Jina-VLM is a 2.4B parameter VLM that {couples} SigLIP2 So400M as imaginative and prescient encoder with Qwen3-1.7B as language spine via an consideration pooling connector that cuts visible tokens by 4 occasions whereas holding spatial construction.
The mannequin makes use of overlapping 378×378 tiles, 12 tiles plus a worldwide thumbnail, to deal with arbitrary decision photos as much as roughly 4K, then feeds solely pooled visible tokens to the LLM which reduces prefill FLOPs and KV cache dimension by about 4 occasions in comparison with naive patch token utilization.
Training makes use of about 5M multimodal samples and 12B textual content tokens throughout almost 30 languages in a 2 stage pipeline, first alignment with caption fashion knowledge, then instruction effective tuning with LLaVA OneVision, Cauldron, Cambrian, PangeaIns, WonderfulVision and multilingual instruction units.

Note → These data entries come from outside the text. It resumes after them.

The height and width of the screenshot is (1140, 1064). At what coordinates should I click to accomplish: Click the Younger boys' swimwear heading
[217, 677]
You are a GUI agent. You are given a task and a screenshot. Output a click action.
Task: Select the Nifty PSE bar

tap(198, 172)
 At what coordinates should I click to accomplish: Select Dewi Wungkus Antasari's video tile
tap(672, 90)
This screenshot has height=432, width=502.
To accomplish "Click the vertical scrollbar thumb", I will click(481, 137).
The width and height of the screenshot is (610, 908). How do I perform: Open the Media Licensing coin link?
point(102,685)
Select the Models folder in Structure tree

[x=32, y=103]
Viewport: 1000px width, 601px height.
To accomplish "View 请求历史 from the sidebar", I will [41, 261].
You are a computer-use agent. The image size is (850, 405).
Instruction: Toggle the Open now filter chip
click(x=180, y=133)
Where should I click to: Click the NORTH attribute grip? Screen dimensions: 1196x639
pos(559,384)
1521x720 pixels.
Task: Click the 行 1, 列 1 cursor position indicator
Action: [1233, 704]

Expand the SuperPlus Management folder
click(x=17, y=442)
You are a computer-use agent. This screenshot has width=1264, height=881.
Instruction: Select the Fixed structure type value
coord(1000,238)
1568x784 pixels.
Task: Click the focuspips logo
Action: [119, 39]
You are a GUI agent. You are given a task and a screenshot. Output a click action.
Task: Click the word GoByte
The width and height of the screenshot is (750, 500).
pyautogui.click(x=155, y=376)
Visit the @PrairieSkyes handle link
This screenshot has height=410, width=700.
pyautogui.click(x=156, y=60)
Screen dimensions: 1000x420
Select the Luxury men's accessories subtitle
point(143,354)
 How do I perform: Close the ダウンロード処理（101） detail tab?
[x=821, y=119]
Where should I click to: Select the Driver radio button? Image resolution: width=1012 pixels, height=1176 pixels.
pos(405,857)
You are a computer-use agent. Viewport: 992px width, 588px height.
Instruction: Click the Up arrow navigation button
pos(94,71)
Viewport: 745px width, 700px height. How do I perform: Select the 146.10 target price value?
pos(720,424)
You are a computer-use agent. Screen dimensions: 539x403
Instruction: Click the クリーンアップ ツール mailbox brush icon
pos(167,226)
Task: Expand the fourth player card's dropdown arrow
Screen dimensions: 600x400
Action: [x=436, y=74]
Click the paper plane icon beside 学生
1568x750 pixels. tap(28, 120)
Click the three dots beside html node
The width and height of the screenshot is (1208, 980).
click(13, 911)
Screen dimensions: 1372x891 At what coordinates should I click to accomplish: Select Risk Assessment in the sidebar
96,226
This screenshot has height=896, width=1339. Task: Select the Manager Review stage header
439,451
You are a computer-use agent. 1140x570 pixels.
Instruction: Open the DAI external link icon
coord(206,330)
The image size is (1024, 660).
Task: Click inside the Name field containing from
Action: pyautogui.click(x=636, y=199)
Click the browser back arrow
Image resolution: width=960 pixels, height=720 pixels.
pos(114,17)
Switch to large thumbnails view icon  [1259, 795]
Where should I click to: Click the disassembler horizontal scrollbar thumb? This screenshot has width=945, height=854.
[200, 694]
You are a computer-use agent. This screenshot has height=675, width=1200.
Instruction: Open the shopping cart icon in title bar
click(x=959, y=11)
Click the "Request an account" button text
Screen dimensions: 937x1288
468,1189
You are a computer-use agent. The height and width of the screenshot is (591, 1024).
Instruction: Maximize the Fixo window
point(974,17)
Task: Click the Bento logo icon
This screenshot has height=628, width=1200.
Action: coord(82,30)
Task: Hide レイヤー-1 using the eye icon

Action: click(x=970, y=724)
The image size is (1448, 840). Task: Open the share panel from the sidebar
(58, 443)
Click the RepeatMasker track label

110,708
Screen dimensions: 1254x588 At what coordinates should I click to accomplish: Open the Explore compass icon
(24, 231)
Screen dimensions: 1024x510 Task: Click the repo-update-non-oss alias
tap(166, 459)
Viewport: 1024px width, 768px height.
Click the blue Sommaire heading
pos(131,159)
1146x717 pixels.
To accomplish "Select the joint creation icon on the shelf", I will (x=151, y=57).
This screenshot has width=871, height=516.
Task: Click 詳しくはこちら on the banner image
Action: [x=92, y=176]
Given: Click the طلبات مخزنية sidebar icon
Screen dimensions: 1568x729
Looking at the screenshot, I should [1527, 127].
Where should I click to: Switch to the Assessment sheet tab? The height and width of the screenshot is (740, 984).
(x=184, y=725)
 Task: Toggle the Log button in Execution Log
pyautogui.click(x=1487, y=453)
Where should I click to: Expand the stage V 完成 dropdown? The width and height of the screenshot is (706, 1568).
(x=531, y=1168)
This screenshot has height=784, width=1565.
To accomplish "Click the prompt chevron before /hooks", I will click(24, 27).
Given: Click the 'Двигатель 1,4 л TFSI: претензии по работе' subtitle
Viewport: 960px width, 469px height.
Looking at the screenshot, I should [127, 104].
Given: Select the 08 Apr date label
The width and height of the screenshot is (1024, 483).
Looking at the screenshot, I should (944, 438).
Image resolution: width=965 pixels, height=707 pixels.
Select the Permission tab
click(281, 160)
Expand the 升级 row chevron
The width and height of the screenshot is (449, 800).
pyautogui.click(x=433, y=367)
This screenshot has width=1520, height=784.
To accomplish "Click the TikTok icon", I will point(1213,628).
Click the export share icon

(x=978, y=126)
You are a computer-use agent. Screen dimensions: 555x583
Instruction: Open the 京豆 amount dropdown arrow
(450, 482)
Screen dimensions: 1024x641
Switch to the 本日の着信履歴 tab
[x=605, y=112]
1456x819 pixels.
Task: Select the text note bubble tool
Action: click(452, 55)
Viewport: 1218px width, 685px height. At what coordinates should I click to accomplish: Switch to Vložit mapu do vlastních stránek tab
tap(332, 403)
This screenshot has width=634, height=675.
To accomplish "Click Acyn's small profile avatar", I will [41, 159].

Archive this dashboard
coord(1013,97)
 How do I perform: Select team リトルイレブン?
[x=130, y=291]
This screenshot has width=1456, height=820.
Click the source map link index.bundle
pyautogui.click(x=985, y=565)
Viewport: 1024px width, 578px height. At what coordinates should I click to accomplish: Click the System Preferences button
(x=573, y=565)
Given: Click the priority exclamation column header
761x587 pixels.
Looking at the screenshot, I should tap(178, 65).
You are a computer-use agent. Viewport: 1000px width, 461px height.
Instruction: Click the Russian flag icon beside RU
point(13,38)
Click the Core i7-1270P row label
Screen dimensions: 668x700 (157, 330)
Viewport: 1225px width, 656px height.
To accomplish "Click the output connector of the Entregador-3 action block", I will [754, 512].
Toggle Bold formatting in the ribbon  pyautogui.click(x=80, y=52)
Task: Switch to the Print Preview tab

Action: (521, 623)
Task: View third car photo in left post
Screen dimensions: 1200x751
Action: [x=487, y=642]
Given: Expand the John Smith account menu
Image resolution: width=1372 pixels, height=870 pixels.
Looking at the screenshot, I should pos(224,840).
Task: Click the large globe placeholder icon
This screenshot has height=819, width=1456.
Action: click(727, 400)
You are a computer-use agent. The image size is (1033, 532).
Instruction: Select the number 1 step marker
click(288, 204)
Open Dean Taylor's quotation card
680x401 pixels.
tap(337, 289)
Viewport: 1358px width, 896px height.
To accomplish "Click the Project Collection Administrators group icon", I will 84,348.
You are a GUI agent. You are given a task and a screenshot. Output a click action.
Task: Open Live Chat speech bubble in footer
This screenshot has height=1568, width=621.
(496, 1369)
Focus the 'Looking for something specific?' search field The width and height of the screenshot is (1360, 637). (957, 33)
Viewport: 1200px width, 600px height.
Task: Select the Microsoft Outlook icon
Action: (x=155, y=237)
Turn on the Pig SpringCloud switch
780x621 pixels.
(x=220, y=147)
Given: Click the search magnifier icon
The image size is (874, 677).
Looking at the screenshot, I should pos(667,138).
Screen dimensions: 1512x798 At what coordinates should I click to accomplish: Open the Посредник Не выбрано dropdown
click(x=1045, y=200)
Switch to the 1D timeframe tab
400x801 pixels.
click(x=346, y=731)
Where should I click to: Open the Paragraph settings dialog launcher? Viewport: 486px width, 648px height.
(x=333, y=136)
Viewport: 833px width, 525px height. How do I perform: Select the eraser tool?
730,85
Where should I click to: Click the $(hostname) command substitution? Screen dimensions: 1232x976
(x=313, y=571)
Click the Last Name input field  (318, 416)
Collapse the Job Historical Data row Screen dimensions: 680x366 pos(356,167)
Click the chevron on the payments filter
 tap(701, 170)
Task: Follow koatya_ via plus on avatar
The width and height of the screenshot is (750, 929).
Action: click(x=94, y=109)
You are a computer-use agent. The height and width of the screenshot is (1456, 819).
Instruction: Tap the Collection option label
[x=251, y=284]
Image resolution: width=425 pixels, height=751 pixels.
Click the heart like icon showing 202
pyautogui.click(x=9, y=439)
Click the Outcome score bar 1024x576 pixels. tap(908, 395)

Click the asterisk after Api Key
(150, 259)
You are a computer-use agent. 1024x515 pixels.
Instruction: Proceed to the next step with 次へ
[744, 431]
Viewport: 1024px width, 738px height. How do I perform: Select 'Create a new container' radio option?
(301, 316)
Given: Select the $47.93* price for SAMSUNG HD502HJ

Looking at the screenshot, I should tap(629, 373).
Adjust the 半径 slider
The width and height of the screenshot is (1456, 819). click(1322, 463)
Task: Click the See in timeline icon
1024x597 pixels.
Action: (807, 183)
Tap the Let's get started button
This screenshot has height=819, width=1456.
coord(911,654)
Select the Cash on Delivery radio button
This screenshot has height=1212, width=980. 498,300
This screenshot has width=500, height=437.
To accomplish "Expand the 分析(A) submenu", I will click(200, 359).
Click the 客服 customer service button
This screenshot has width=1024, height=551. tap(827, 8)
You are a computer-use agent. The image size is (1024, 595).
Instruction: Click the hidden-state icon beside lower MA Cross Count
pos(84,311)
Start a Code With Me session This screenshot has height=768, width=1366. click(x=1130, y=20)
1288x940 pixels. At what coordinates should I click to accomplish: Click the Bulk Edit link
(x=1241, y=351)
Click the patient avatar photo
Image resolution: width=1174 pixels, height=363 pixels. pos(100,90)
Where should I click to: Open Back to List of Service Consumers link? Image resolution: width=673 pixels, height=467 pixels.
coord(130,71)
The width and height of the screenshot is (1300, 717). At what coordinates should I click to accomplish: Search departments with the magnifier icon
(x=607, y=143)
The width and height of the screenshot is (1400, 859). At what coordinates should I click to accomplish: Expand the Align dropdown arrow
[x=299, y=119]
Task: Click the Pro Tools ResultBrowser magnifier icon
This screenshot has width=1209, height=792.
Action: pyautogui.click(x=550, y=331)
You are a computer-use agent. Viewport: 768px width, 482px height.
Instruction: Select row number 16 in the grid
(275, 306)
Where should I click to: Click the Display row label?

On English VQA, Jina-VLM reaches 72.3 common throughout 8 VQA benchmarks, and on multilingual multimodal benchmarks it leads the open 2B scale class with 78.8 on MMMB and 74.3 on Multilingual MMBench whereas holding aggressive textual content solely efficiency.

Check out the Paper, Model on HF and Technical details. Feel free to take a look at our GitHub Page for Tutorials, Codes and Notebooks. Also, be happy to comply with us on Twitter and don’t neglect to hitch our 100k+ ML SubReddit and Subscribe to our Newsletter. Wait! are you on telegram? now you can join us on telegram as well.

The publish Jina AI Releases Jina-VLM: A 2.4B Multilingual Vision Language Model Focused on Token Efficient Visual QA appeared first on MarkTechPost.